# Storing PH meter



## bogwood (5 May 2010)

Im curious what others do, in this respect.
I have had mine for many years, and changed the calibration tip once.
I calibrate it frequently using 4 +7 calibration fluid i usually get off fleabay.
When not in use, i store it  with the sensor stood in water. I was told this stops it drying out and prolongs its life.!!!!!!


----------



## JamesC (5 May 2010)

pH probes should ideally be kept in a 4 Molar Potassium Chloride solution which can also be purchased of fleabay. Never store them in RO or DI water.

James


----------



## Lisa_Perry75 (5 May 2010)

I was always told that letting a pH probe dry out would permanently damage it.

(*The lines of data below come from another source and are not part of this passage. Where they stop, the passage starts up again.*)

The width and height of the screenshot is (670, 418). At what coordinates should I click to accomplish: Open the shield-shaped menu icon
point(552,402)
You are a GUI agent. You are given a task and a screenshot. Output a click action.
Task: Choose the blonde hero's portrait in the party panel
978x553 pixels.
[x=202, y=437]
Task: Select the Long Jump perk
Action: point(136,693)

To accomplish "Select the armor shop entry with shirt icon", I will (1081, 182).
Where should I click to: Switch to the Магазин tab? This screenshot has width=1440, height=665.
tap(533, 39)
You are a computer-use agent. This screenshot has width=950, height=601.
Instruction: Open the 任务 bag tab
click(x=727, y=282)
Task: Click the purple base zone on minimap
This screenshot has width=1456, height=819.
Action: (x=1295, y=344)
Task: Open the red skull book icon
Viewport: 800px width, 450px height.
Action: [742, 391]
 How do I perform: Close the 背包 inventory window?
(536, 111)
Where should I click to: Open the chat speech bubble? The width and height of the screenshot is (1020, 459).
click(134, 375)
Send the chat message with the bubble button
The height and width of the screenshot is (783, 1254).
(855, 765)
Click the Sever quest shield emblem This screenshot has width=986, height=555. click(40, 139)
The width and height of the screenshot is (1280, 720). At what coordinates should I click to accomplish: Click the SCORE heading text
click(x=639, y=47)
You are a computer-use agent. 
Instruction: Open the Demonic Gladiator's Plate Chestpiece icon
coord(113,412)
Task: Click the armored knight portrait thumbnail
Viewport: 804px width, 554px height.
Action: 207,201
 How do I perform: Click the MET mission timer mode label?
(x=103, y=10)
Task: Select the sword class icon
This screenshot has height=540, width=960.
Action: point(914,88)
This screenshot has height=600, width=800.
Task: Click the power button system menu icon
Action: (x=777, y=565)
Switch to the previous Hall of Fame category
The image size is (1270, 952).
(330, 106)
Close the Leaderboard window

Why is it you aren't supposed to store them in RO of DI water? I always thought this was because the water would grow bugs. But if you changed the water regularly it would be ok? We tend to keep ours in the pH 4 calibration buffer in the lab.


----------



## dw1305 (5 May 2010)

Straight from the manual:


> A wet stored electrode allows an immediate use and a short response time, which is not true for dry stored ones. Unfortunately, the wet stored electrode is aging faster, because the process of aging (changing of the structure in the membrane) proceeds also in the case of non-use. Keeping electrodes wet should preferably be made in KCl solution (3M-4M). Most electrodes have a protective cap that can be filled with storage solution before placing.
> To store pH electrode dry you must first remove internal solution, rinse the electrode in DI/RO water, and let it dry.
> Note that you can't store dry combination electrodes and gel electrodes. In fact electrodes that can be stored dry are getting more and more rare. If electrode is stored wet, don't forget to cover fill hole to prohibit evaporation of reference fill solution. Gel type electrodes can be stored only wet, soaked in the KCl solution (3M-4M). Never store them in DI/RO water.



cheers Darrel


----------



## bogwood (6 May 2010)

Thank you all for the advice.  

Cheers
Alan


----------